Unfortunatey some of the girls who are participating in promiscious sexual activities has probably been the victim of sexual abuse somewhere in her young life. I’m not saying this is absoutely true but it would stand to reason as to why they are being sexually active. This may not be the case for all sexually active girls between 11 and 13 but I’m sure if one were to look under the surface you’d probably find I right.
That being said, can anyone tell me “how young is to young” to start birth control?
I personally feel that a parent should be notified for anyone under the age of 18 regardless of gender before they are given any form of contraception. We don’t let or children attend movies under the age of 17 without a parent or parental concent. They can’t buy cigarettes unless they are 18 years of age, and they can’t enter into a legally binging contract by themselves until they’re 18. So what makes a state think they can give medication to a minor without their parent(S) approval if these kids are under the age of 18?
CAll me old fashioned but I see major complications looming on the horizon for this school and any other school who chooses to tred on this dangerous slope. Thanks for listening.
FeelGoodGirl
Nov 12, 2007 at 1:50 pm
Crystal Richardson, you are so right. I think the majority of women on this board with the presence of mind to discuss and debate issues like these are not the ones whose children will be seeking birth control at 11 or 12 years of age. It seems that we are all working overtime to ensure that our children are on the right road with a strong set of values. However, there are SO many young girls with no guidance at home who will sadly end up in a situation that they are no where near ready to handle…pregnant, with a veneral disease, or worse…HIV. No, handing out birth control willy-nilly is not the answer, but it at least gives some of them a chance.

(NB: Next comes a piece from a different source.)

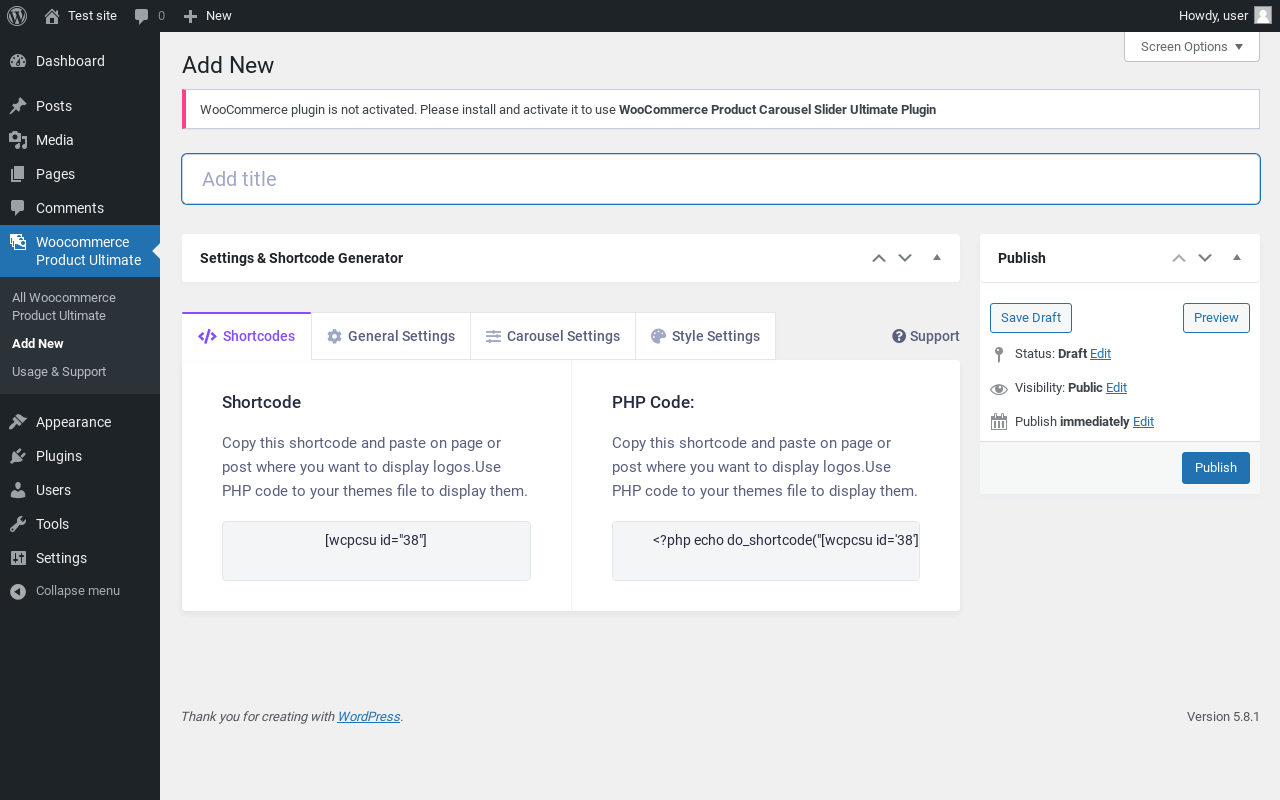Click the Dashboard gauge icon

The IDEAL answer (at least in my mind) would be a comprehensive sex education program that covers all bases, from abstinence, to protection and prevention. If the schools think these kids are “smart” enough to take a pill every day then dammit, why aren’t they smart enough to have all the necessary facts about the real consequences of being sexually active as a pre-teen, the difference between sex and love, the importance of having respect for their bodies, the difference between what they see in the media and what goes on in real life, etc…. Give them the information they need to make the right choices. THAT would be tax money well spent.
FeelGoodGirl
Nov 13, 2007 at 12:14 pm
And one last bit of information on this issue. A recent “USA Today” article explored the catalysts for early sexual experience among adolescents. Sexual abuse was not among them.
http://www.usatoday.com/news/health/2007-11-12-teen-sex_N.htm
a 14 year old girl
May 30, 2008 at 6:22 am
i’m an 8th grader and there are a lot of sexually active kids in my school. there are also a lot of girls who are pregnant. now i dont plan on “doing it” anytime soon but the girls who are may be getting pregnant and then they will get in trouble. but if the give the pill they can be safe from pregnancy
Karen
May 30, 2008 at 4:57 pm
The pill may protect them from pregnancy but it won’t protect them from the hurt and self-esteem issues that these girls are going through. From what I’ve read, 25% of sexually active teens have an STD. I can only imagine how those numbers would increase if the schools were giving out the pill. There would be no need for condoms.